Si la méthode par éclatement semblait la bonne pour le laborieux milieu d’une aérogare en fonction, le doute pointait sur la productivité. Le prédécoupage de la forme en T de la station a permis d’avoir une coupe nette du roc. Ensuite, trois foreuses ont troué le sol à des endroits stratégiques. L’aiguille de l’éclateur est descendue dans chaque trou, sur trois séquences pour faire éclater le roc sur des banquettes de 1,5 m à la fois.

« Avec cette méthode, nous avons atteint de gros rendements d’excavation, plus élevés qu’avec le dynamitage », affirme fièrement Stéphane Pereira, alors que nous traversions la passerelle vers le débarcadère des départs. Selon les deux directeurs de projet, cette méthode devrait être davantage considérée pour des projets d’excavation, même à grand volume.

De retour sur le dessus du chantier, nous observons la station en T. De chaque côté, une caverne s’ouvre. La haveuse, surnommée la taupe Yuliya, creuse son chemin vers le tunnel sous le tarmac pour rejoindre le trou fait par le tunnelier Alice, de NouvLR. « On est en train de se rendre vers Alice. On devrait y arriver à la fin juillet pour terminer les 130 m d’excavation », dit Stéphane Pereira, pointant la caverne du côté nord, vers l’aérogare. Cette connexion est un jalon important du projet. À l’opposé, la caverne s’allongera sur 70 mètres, dans l’arrière-station, permettant au train de changer de voie.

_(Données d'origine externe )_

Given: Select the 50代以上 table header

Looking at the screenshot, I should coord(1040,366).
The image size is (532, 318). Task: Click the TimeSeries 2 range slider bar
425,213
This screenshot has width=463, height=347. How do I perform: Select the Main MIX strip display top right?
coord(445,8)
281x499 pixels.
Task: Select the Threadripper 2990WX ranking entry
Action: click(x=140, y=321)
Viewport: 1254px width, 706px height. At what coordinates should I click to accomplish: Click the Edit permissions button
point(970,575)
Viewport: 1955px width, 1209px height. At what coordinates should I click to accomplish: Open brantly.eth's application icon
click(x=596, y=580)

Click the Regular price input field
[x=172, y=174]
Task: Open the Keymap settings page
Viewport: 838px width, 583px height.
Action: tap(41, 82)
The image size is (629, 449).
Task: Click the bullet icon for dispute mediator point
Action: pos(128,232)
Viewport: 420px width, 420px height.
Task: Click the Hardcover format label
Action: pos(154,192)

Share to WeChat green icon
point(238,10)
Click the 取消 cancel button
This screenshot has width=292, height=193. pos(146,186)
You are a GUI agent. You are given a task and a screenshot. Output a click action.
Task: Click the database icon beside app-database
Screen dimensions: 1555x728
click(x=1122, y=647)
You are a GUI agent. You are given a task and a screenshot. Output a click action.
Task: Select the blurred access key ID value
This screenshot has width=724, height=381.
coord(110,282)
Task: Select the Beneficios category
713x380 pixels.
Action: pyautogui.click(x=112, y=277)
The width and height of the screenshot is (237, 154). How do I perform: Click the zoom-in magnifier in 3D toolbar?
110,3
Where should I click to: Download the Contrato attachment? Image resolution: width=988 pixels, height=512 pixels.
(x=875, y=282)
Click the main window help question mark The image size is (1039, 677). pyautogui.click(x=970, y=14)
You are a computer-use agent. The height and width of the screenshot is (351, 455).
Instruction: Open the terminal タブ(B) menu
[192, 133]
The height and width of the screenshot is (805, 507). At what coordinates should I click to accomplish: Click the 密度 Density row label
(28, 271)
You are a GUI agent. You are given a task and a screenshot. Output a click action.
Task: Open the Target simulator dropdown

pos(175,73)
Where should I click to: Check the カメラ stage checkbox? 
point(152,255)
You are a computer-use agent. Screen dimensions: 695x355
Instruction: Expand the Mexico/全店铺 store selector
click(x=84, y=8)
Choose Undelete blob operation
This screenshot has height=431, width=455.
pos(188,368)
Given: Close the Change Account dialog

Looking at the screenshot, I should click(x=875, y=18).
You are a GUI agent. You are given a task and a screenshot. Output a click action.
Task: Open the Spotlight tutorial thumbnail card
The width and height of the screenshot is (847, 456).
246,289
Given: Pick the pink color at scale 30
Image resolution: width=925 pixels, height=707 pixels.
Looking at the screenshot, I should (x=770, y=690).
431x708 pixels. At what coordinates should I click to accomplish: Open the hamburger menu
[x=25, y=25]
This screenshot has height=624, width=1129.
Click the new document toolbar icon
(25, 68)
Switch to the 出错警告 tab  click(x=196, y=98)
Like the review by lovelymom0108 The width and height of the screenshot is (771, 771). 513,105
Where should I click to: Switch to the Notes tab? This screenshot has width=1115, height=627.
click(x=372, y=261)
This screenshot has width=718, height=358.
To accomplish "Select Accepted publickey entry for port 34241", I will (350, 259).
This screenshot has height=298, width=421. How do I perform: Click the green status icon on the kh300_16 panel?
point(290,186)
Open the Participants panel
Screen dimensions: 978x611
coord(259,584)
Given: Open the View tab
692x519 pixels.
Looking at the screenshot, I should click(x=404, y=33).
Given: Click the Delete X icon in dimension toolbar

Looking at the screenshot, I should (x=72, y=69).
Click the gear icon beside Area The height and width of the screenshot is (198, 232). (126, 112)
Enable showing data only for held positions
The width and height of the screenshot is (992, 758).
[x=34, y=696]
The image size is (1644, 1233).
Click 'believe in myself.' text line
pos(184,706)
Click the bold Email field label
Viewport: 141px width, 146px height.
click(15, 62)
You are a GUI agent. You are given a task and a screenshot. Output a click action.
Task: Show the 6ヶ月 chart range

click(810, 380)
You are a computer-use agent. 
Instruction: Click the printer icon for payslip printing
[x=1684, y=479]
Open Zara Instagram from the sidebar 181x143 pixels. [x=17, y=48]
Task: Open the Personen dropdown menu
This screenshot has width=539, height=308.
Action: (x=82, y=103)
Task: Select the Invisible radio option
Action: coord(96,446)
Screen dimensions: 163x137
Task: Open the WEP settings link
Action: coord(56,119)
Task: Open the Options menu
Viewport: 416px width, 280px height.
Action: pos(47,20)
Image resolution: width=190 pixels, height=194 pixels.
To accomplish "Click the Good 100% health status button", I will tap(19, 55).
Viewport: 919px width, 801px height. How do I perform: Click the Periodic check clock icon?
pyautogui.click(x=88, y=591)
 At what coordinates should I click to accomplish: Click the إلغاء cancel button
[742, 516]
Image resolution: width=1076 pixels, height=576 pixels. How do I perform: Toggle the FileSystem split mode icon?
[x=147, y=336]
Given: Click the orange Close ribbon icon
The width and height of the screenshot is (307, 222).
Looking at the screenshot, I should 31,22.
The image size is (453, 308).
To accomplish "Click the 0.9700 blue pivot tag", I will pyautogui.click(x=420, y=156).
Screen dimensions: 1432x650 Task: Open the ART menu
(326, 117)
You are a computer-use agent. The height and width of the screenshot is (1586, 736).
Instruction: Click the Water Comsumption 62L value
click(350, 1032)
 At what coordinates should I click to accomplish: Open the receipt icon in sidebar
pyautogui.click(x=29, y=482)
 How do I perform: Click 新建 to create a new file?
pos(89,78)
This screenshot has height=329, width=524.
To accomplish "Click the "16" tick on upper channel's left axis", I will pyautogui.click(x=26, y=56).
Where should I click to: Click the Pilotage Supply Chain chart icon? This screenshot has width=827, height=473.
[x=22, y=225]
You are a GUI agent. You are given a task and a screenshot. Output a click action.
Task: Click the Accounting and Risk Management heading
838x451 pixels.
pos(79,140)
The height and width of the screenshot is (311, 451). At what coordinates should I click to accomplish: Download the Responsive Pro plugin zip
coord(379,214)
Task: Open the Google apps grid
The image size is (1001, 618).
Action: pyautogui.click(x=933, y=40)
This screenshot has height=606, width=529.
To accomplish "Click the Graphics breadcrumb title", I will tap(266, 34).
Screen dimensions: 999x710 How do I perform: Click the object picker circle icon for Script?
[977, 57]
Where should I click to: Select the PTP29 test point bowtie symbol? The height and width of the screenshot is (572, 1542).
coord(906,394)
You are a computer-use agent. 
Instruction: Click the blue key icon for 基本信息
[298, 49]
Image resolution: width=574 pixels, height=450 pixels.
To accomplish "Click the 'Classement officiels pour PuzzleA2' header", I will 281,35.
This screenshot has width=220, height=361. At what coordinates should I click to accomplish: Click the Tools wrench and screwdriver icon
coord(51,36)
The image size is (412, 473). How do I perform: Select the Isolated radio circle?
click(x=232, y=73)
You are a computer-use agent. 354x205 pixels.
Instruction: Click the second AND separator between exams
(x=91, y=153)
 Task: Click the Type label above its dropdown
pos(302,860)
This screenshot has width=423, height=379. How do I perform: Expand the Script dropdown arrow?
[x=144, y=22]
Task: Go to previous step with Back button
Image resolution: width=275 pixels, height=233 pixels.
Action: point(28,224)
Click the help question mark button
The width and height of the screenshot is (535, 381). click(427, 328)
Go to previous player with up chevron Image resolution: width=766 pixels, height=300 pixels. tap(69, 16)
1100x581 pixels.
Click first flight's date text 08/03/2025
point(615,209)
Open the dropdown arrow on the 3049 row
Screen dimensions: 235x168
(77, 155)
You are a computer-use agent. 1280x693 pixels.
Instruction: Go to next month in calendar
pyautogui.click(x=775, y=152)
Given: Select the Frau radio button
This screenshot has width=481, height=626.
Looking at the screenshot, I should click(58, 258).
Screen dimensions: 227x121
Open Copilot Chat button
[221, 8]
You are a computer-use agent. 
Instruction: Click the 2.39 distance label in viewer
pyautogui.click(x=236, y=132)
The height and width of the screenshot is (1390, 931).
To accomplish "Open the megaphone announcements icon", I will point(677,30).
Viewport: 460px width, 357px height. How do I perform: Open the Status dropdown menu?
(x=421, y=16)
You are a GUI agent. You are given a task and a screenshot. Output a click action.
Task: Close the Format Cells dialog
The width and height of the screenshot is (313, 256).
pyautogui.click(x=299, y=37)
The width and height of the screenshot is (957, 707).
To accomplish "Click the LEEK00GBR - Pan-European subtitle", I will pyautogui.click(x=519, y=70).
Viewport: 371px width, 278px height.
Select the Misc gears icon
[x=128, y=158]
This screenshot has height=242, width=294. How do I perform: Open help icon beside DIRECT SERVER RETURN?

Le nom de la haveuse a été choisi lors d’un concours à l’interne. Il réfère au nom Julia en ukrainien, en hommage aux nombreux réfugiés de ce pays arrivés à Montréal dans la dernière année, en plus de porter le symbole de l’Aéroport Montréal-Trudeau, YUL.

Une gestion responsable

En retournant vers les roulottes, Stéphane Pereira explique l’importance de la gestion des résidus de chantier. Tout le matériel d’excavation est entreposé sur le site de l’aéroport pendant la journée. « La nuit, c’est de 100 à 130 camions qui sortent le matériel pour aller le porter à moins de 40 km du chantier », explique-t-il. C’est une des nombreuses conditions pour obtenir la certification Envision Or.

 

L’éclateur utilisé est l’un des plus gros au monde. Son aiguille s’ouvre dans le trou fait par la foreuse afin de craquer le roc de l’intérieur. CR : Connect Cité

 

La gestion des eaux fait aussi partie des priorités du chantier pour l’obtention de cette certification. « Nous avons sur place une station de traitement des eaux, nous apprend le directeur de projet de Connect Cité. Il y a l’eau d’infiltration et l’eau d’excavation et de forage qui doivent être traitées avant d’être rejetées dans le sanitaire où elles seront traitées de nouveau. » Il pointe alors des conteneurs adaptés, servant de bassins de décantation. Des analyses d’eau sont continuellement faites afin de respecter les normes.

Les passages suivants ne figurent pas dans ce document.